Extracted data section start

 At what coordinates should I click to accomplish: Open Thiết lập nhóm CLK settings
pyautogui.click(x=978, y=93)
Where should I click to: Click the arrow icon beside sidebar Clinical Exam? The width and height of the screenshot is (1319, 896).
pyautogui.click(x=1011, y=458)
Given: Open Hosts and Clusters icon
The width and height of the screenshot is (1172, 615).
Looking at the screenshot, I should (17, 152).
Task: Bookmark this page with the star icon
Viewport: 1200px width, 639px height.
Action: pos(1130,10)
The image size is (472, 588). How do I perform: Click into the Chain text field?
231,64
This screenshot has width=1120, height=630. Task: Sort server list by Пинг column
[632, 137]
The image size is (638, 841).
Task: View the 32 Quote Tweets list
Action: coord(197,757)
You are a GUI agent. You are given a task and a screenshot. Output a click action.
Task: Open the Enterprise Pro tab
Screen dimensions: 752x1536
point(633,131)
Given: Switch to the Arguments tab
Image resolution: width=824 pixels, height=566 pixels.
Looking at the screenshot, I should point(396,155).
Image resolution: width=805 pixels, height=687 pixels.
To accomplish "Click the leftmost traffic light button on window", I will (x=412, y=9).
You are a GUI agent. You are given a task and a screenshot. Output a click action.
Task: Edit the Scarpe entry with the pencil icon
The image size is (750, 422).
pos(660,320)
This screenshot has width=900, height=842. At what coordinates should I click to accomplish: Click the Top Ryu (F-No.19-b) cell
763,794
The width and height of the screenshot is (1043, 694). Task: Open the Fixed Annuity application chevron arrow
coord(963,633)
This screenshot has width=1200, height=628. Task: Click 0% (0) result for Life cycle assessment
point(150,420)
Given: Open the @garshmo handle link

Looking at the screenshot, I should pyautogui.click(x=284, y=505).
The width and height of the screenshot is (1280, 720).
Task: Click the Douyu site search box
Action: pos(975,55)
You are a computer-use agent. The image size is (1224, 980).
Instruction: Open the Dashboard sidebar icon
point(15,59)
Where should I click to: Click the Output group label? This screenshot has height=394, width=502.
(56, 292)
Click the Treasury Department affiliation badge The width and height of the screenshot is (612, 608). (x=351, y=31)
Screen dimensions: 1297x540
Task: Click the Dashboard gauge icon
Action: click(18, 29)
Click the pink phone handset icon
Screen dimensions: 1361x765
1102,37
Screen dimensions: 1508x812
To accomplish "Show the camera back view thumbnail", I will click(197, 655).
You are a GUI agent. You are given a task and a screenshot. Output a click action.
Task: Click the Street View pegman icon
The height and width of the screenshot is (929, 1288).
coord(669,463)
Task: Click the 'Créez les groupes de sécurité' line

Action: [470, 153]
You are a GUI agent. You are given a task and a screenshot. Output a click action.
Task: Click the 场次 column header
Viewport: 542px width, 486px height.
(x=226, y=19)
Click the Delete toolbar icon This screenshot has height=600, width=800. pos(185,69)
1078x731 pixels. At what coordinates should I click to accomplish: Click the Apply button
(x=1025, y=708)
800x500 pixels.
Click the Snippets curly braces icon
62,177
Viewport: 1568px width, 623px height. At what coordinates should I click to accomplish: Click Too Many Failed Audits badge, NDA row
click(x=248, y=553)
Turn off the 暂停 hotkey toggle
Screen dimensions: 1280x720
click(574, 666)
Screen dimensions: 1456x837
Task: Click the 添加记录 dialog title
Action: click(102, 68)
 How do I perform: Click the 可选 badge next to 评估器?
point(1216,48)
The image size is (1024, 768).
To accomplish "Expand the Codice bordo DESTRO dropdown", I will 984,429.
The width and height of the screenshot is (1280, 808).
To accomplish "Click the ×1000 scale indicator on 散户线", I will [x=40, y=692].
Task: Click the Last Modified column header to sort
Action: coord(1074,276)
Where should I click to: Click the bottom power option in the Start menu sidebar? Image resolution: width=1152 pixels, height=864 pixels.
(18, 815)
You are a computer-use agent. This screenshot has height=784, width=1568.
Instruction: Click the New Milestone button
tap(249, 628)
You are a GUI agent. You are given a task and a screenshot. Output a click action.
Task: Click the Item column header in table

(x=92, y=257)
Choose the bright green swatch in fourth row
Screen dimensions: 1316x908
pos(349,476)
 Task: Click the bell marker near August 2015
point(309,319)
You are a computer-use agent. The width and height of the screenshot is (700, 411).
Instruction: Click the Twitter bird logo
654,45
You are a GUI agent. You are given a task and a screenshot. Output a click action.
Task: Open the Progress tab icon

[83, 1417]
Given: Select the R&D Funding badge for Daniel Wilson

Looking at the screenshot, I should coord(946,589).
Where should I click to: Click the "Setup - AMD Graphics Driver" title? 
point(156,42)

Extracted data section end

- Task requirements: The material shown above is to be retyped in full, without alteration.

- Reply to the task:
 At what coordinates should I click to accomplish: Open Thiết lập nhóm CLK settings
pyautogui.click(x=978, y=93)
Where should I click to: Click the arrow icon beside sidebar Clinical Exam? The width and height of the screenshot is (1319, 896).
pyautogui.click(x=1011, y=458)
Given: Open Hosts and Clusters icon
The width and height of the screenshot is (1172, 615).
Looking at the screenshot, I should (17, 152).
Task: Bookmark this page with the star icon
Viewport: 1200px width, 639px height.
Action: pos(1130,10)
The image size is (472, 588). How do I perform: Click into the Chain text field?
231,64
This screenshot has width=1120, height=630. Task: Sort server list by Пинг column
[632, 137]
The image size is (638, 841).
Task: View the 32 Quote Tweets list
Action: coord(197,757)
You are a GUI agent. You are given a task and a screenshot. Output a click action.
Task: Open the Enterprise Pro tab
Screen dimensions: 752x1536
point(633,131)
Given: Switch to the Arguments tab
Image resolution: width=824 pixels, height=566 pixels.
Looking at the screenshot, I should point(396,155).
Image resolution: width=805 pixels, height=687 pixels.
To accomplish "Click the leftmost traffic light button on window", I will (x=412, y=9).
You are a GUI agent. You are given a task and a screenshot. Output a click action.
Task: Edit the Scarpe entry with the pencil icon
The image size is (750, 422).
pos(660,320)
This screenshot has width=900, height=842. At what coordinates should I click to accomplish: Click the Top Ryu (F-No.19-b) cell
763,794
The width and height of the screenshot is (1043, 694). Task: Open the Fixed Annuity application chevron arrow
coord(963,633)
This screenshot has width=1200, height=628. Task: Click 0% (0) result for Life cycle assessment
point(150,420)
Given: Open the @garshmo handle link

Looking at the screenshot, I should pyautogui.click(x=284, y=505).
The width and height of the screenshot is (1280, 720).
Task: Click the Douyu site search box
Action: pos(975,55)
You are a computer-use agent. The image size is (1224, 980).
Instruction: Open the Dashboard sidebar icon
point(15,59)
Where should I click to: Click the Output group label? This screenshot has height=394, width=502.
(56, 292)
Click the Treasury Department affiliation badge The width and height of the screenshot is (612, 608). (x=351, y=31)
Screen dimensions: 1297x540
Task: Click the Dashboard gauge icon
Action: click(18, 29)
Click the pink phone handset icon
Screen dimensions: 1361x765
1102,37
Screen dimensions: 1508x812
To accomplish "Show the camera back view thumbnail", I will click(197, 655).
You are a GUI agent. You are given a task and a screenshot. Output a click action.
Task: Click the Street View pegman icon
The height and width of the screenshot is (929, 1288).
coord(669,463)
Task: Click the 'Créez les groupes de sécurité' line

Action: [470, 153]
You are a GUI agent. You are given a task and a screenshot. Output a click action.
Task: Click the 场次 column header
Viewport: 542px width, 486px height.
(x=226, y=19)
Click the Delete toolbar icon This screenshot has height=600, width=800. pos(185,69)
1078x731 pixels. At what coordinates should I click to accomplish: Click the Apply button
(x=1025, y=708)
800x500 pixels.
Click the Snippets curly braces icon
62,177
Viewport: 1568px width, 623px height. At what coordinates should I click to accomplish: Click Too Many Failed Audits badge, NDA row
click(x=248, y=553)
Turn off the 暂停 hotkey toggle
Screen dimensions: 1280x720
click(574, 666)
Screen dimensions: 1456x837
Task: Click the 添加记录 dialog title
Action: click(102, 68)
 How do I perform: Click the 可选 badge next to 评估器?
point(1216,48)
The image size is (1024, 768).
To accomplish "Expand the Codice bordo DESTRO dropdown", I will 984,429.
The width and height of the screenshot is (1280, 808).
To accomplish "Click the ×1000 scale indicator on 散户线", I will [x=40, y=692].
Task: Click the Last Modified column header to sort
Action: coord(1074,276)
Where should I click to: Click the bottom power option in the Start menu sidebar? Image resolution: width=1152 pixels, height=864 pixels.
(18, 815)
You are a computer-use agent. This screenshot has height=784, width=1568.
Instruction: Click the New Milestone button
tap(249, 628)
You are a GUI agent. You are given a task and a screenshot. Output a click action.
Task: Click the Item column header in table

(x=92, y=257)
Choose the bright green swatch in fourth row
Screen dimensions: 1316x908
pos(349,476)
 Task: Click the bell marker near August 2015
point(309,319)
You are a computer-use agent. The width and height of the screenshot is (700, 411).
Instruction: Click the Twitter bird logo
654,45
You are a GUI agent. You are given a task and a screenshot. Output a click action.
Task: Open the Progress tab icon

[83, 1417]
Given: Select the R&D Funding badge for Daniel Wilson

Looking at the screenshot, I should coord(946,589).
Where should I click to: Click the "Setup - AMD Graphics Driver" title? 
point(156,42)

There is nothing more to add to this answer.